Speaking of going outside, I also can’t say that the 4000mAh battery capacity is enough. While it may seem ample on paper, I noticed the Razer Phone 2 easily burns through it in a few short hours. I would peg average use on a single charge at five hours of screen-on time tops; about an hour less if you use it purely for gaming. I could probably improve battery life by adjusting the refresh rate to 60Hz, but why would I hinder the phone’s best feature?
And yet, despite these minor complaints, I can’t take anything away from the audio-visual experience the Razer Phone 2 offers. Having powerful stereo speakers and a desktop-grade 120Hz 1440p LCD is unreal, and I don’t understand why more brands aren’t copying this. The era of 60Hz needs to end already, and it should start with smartphones.
With the gaming aspect out of the way, what else can this smartphone do?
For one, the Razer Phone 2 has wireless charging unlike its predecessor. Razer offers an RGB-lighted fast charging pad of its own, and it matches well with the customizable illumination of the phone’s rear logo.

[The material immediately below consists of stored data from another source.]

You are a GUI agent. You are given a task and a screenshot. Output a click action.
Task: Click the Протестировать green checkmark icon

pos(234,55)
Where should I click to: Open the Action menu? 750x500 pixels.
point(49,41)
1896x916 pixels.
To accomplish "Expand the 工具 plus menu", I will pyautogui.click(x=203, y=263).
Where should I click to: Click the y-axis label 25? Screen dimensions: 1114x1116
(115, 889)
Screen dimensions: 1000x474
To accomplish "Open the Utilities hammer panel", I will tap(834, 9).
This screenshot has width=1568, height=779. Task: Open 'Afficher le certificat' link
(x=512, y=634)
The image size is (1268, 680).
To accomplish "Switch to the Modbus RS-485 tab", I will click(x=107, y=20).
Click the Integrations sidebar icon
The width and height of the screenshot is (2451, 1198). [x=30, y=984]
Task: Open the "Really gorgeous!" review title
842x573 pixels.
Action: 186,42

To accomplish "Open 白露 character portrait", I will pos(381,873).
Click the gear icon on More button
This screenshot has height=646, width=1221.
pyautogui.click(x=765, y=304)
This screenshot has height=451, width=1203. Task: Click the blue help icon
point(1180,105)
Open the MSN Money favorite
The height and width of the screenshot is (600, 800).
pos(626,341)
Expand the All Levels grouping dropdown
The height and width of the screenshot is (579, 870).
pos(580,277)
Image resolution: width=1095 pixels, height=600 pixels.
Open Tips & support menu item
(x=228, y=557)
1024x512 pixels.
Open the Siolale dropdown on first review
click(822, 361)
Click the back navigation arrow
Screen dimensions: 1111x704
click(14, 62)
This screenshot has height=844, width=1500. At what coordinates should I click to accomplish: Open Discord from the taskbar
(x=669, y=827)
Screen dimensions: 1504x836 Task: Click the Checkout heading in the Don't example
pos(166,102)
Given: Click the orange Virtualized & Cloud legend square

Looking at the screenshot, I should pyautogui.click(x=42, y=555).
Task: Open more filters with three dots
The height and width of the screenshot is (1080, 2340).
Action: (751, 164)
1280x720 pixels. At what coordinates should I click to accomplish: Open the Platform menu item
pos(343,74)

Yeah, that RGB logo really puts the game in gamer! The built-in Chroma app is where the magic happens; there are lots of options to adjust colors and how they radiate. Of course, leaving it on too long drains the battery immensely. My preferred setting is a glowing logo while the phone is on, and totally off when the unit’s asleep.
What else is there to know? Aside from all the upgrades over the predecessor I’ve mentioned, the Razer Phone 2 also comes with IP67 water and dust resistance, meaning it can handle unfortunate situations (like dunks in a toilet) more easily. Unfortunately, the 3.5mm audio port has once again been excluded, which is a head-scratcher on any sort of gaming device.
Oh, and the camera performance isn’t that good. As expected of a gaming phone, image quality isn’t a priority, but it gets the job done when daylight is plenty and you have nothing serious to shoot. I also appreciated the 2x optical zoom of the secondary lens. Take a look at some samples:
Is this your GadgetMatch?
If it isn’t clear by now, the Razer Phone 2 is fantastic for gaming, and not much more. Its blockiness and general lack of focus for anything other than raw performance makes it a rather niche product in a sea of versatile smartphones. You could easily buy a different Snapdragon 845-equipped handset for a fraction of this phone’s US$ 799 price, and you’d likely gain other features like better cameras and a modern look, while still getting gaming-level speeds.
However, those would lack the amazing 120Hz display, extra-loud speakers, and all-around customization. At the same time, last year’s discounted Razer Phone has become a little more lucrative, especially since it looks nearly identical to its successor and offers mostly the same signature features.
When all’s said and done, the Razer Phone 2 is a fun little machine. I wouldn’t use it as a daily driver, but whenever a hot new mobile game comes out, this would be my go-to match.